If Sturgis cooperated.

He'd said he would, but hard to tell.

Sturgis would never score high on the Trust Index.

He stepped out of the shower just as the water warmed up, dried off, goose-bumped, amazed he hadn't felt any discomfort.

America.

Democracy had begun in Greece but its real home was here. Birthplace of official compassion, too- no country had been as kind as America. Now Americans were paying for their compassion in drive-by shootings, the breakdown of rules and values, child-murderers let out on parole.

Same thing back home. For all his country's image as a tough little fighter state, Daniel knew Israel as one big, soft heart populated by survivors and rooters for the underdog with a reluctance to punish.

That's why victory doesn't sit well with us, he thought. Why we end up the first country in history to voluntarily give back land won in battle in exchange for an ill-defined peace with people who hate our guts.

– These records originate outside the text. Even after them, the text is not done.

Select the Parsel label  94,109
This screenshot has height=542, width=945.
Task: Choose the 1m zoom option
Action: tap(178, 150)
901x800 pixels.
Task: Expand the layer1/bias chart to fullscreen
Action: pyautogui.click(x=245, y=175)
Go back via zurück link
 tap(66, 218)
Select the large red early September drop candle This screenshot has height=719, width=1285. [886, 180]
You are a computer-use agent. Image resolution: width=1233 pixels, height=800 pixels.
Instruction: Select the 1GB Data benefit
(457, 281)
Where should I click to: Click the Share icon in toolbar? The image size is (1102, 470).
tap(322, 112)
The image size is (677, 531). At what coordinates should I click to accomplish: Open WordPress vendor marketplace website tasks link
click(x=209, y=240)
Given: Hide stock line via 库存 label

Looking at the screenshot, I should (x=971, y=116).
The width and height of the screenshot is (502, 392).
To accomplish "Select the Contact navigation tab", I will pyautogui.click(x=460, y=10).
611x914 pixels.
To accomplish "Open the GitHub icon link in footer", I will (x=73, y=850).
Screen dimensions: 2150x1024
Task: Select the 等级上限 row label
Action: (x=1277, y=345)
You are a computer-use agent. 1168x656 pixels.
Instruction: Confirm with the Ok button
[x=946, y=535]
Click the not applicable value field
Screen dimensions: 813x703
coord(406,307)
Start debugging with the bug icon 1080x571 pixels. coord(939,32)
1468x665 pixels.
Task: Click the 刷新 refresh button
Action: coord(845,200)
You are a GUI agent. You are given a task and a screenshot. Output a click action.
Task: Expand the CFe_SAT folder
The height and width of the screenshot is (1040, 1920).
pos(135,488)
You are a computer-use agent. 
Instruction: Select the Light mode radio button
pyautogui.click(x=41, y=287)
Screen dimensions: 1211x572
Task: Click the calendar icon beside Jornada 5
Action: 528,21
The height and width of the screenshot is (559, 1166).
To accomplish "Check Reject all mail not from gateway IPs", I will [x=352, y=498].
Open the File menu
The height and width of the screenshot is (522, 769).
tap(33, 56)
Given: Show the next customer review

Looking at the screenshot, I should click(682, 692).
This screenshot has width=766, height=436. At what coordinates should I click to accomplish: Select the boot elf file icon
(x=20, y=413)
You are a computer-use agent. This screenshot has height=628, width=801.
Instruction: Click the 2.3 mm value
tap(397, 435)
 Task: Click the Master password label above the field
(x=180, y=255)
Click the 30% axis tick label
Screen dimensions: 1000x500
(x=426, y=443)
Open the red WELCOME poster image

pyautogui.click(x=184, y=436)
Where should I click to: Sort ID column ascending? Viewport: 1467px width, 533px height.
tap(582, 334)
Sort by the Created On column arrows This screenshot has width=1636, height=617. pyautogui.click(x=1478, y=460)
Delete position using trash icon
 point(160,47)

He'd watched, during the intifada, as the Palestinian Arabs made the most of Israeli democracy: staging rehearsed events masquerading as spontaneous shows of protest, exaggerating the very real brutality of the occupation with hyperbole, kids with rocks playing for the camera. The press, of course, gobbled it up like a rich dessert. Day after day of photo-op baton-to-skull and rubber-bullet hailstorm broadcast worldwide, while Assad executed tens of thousands of potential enemies in Syria and got maybe two lines of newsprint.

Still, who ever said life was fair. He'd rather live in a free society… though sometimes…

And now he was thinking of Elias Daoud again, resolutions tossed to the wind.

The ginger-haired Christian Arab from Bethlehem had been his best homicide detective, playing a major role in the Butcher investigation, never letting the divided-loyalties thing get in the way though it hadn't been easy- no one but Daniel had trusted him.

The closing of the Butcher file got everyone on the team promotions, but Daoud's had taken a bit more prodding of the pencil pushers.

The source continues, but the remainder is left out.